Fungi Girls
Death By Audio, Brooklyn, July 8
by Stephen Slaybaugh

These days, with one feckless band after another tagged with virtues beyond their reach, it’s easy to become jaded, or at least desensitized, when faced with yet one more group of young men wielding guitars. It becomes a task unto itself trying to hear through both the figurative and actual fuzz. Friday’s line-up at Death By Audio out in the wiles of Williamsburg was stacked with bands of varying experience, but their collective CVs ended up having little impact in regard to output.

Arriving as PC Worship was clearing their gear off the stage, the first band I caught was the Beets, who having been playing out for a few years and with a couple full-lengths under their belts, were the vets of the night. They’d changed drummers since the last time I caught them, and they got off to a good start, playing cuts like “Watching TV” from their latest full-length, Stay Home. However, once Juan Wauters’ acoustic guitar had to be swapped out for a borrowed electric, their set derailed. Wauters couldn’t seem to overcome his uncomfortableness and after some onstage discussion, the Beets cut their set short, which was disappointing and unnecessary, as it’s not like the Queens outfit’s ramshackle three-chord pop requires a lot of technical proficiency.

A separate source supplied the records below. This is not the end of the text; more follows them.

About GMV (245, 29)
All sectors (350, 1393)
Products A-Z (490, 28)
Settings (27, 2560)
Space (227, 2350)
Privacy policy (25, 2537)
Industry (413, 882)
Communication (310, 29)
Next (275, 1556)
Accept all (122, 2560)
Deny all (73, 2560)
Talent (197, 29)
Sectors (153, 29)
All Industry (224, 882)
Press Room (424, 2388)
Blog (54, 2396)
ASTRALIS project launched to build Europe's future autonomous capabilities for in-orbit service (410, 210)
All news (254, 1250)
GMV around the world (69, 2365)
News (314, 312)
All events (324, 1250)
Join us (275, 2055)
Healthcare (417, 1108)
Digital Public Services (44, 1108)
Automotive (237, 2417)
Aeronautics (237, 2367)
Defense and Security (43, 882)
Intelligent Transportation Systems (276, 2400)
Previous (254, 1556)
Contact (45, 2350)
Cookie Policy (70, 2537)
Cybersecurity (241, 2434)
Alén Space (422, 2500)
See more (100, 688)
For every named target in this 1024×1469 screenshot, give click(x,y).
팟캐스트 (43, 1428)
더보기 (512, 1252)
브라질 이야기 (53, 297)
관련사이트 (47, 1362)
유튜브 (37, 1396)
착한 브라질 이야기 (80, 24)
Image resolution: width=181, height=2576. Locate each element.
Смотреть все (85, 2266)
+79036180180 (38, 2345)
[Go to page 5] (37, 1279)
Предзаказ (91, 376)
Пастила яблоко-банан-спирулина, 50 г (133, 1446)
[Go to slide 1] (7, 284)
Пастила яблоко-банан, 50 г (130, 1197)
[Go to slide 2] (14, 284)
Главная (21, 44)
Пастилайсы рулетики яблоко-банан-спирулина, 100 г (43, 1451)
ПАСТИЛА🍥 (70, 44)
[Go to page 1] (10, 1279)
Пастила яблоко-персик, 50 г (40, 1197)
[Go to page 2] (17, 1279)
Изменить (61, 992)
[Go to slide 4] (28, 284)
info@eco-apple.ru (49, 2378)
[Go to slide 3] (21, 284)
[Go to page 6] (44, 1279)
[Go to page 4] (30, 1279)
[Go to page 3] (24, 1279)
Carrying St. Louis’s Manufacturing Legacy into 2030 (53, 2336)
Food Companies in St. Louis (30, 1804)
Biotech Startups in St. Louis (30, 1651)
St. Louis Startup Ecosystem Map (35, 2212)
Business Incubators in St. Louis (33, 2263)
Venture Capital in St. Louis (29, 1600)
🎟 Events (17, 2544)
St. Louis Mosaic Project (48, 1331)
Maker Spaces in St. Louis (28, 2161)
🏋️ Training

Brooklyn band Xray Eyeballs, who played next, had failed to impress me when I’d last seen them perform (at Don Pedro in October) or with their recent full-length on Hozac. But tonight something was different. Their swirl of guitar and synth accents clicked and complimented singer OJ San Felipe’s yowling. I seem to remember the band having more members than the four-piece that took the stage, so perhaps for the Eyeballs less is more.

All the preceding ruckus seemed like mere warm-up, though, once the Fungi Girls took the stage. The Texan three-piece, whose members are just out of high school (I overheard that one of their moms is driving them around on tour) showed that however wet behind the ears they may be mattered very little. There was a vibrancy to everything they churned out, which pulled equally from classic R&R twang (a la Holly, Eddy, et al.) and modern garage punch. Singer and guitarist Jacob Bruce led the three-piece through a set contoured with rolling melodies and bursts of noisy freakout. Cuts from their soon to be released Some Easy Magic like “Doldrums” and the title track were touched with as much commissary as sonic ebullience making for a sweet and sour tang delivered with the band’s youthful kick. I was left thoroughly impressed. Maybe I’d seen the future of rock & roll, maybe (probably) not, but who gives a shit when it’s this good?